Darin McQuoid Photography


----------



## Nathan (Aug 7, 2004)

Being as you failed to come to the pretrip meeting last night, aka pool session, an executive decision was made that we are only taking play boats. Don't worry though I ran BRG once a couple years ago and think I can lead you down with quality beta like there's a boof and some splashy stuff.


----------



## smauk2 (Jun 24, 2009)

Nathan said:


> Being as you failed to come to the pretrip meeting last night, aka pool session, an executive decision was made that we are only taking play boats. Don't worry though I ran BRG once a couple years ago and think I can lead you down with quality beta like there's a boof and some splashy stuff.

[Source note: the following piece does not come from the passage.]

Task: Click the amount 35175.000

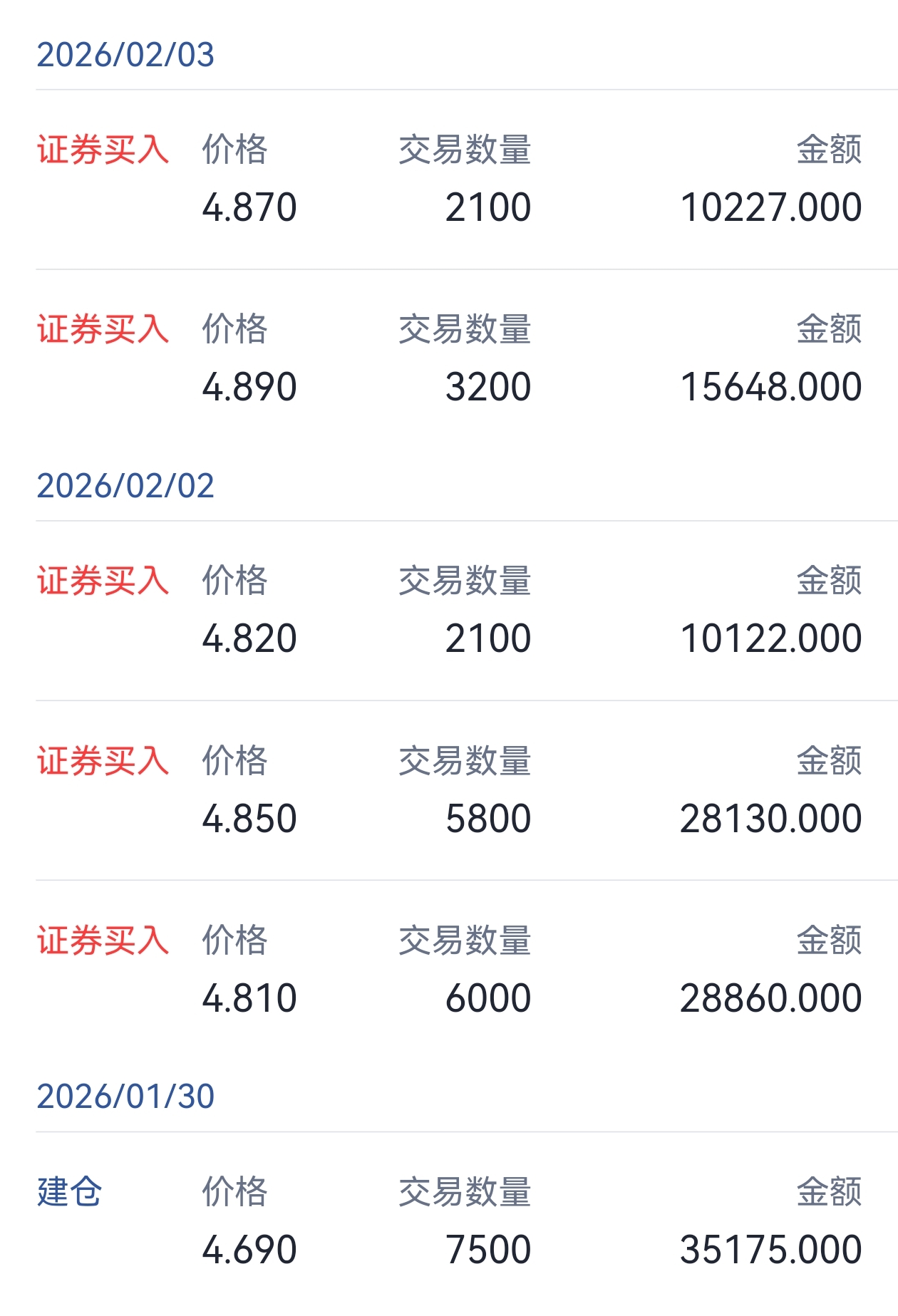Action: click(x=771, y=1250)
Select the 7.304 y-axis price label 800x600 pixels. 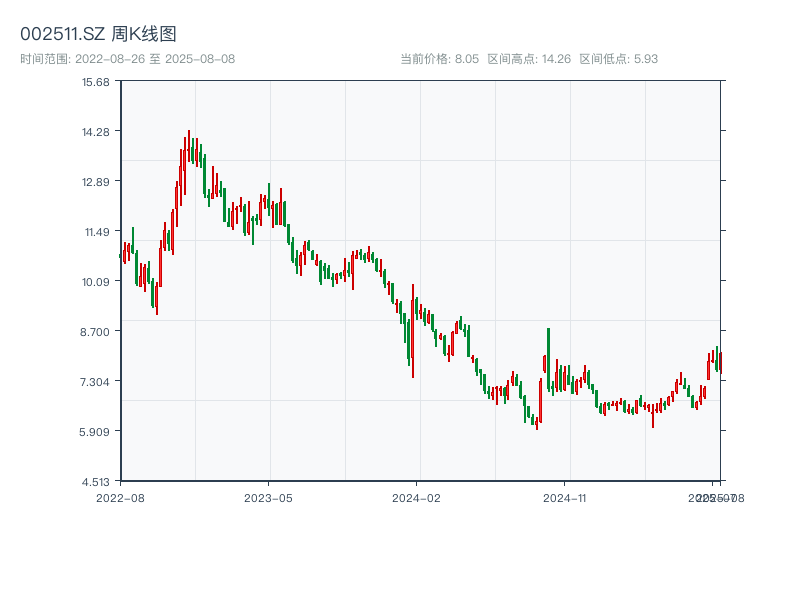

Ya about that... After a caffeine binge, face buried in a wonderful and magical biology book, I realized what I had done. This was around 9:45pm... Anyways I overrule this decision, I'm the only one allowed to bring a creek boat. 

Oh just a boof and splashy stuff huh? I'd say this rapid could fall into that category.










http://www.teampyranha.com/2011/03/10/pennsylvanias-powder-hole-first-descent/


----------



## leif (Jul 11, 2009)

Spencer, remember we had that talk about trust? Anything that I can run with a broken ankle, you can handle in a playboat. Almost anything. Don't worry, we'll take care of you.

So on this next one, you want to be mostly center, and then you'll see this awesome boof, and then after that, it's just read and run. Oh wait, that's a different rapid. Ok let's go.


----------



## caspermike (Mar 9, 2007)

If you go on a trip and only bring a playboat that can say one of two things about you. You either have a bad meth addiction or just plain fairy. I just bought the Lars Holbek Cali guide let me know if you need to use it.....


----------



## smauk2 (Jun 24, 2009)

leif said:


> Spencer, remember we had that talk about trust? Anything that I can run with a broken ankle, you can handle in a playboat. Almost anything. Don't worry, we'll take care of you.
> 
> So on this next one, you want to be mostly center, and then you'll see this awesome boof, and then after that, it's just read and run. Oh wait, that's a different rapid. Ok let's go.


Hmm... can you run BRG with a broken leg?










CaliProduct


----------



## leif (Jul 11, 2009)

Got word from the doctor. Pretty much thumbs up on kayaking. I said: "we'll be doing a lot of paddling in the ocean." He said that should be fine. Ha ha ahahaaaa.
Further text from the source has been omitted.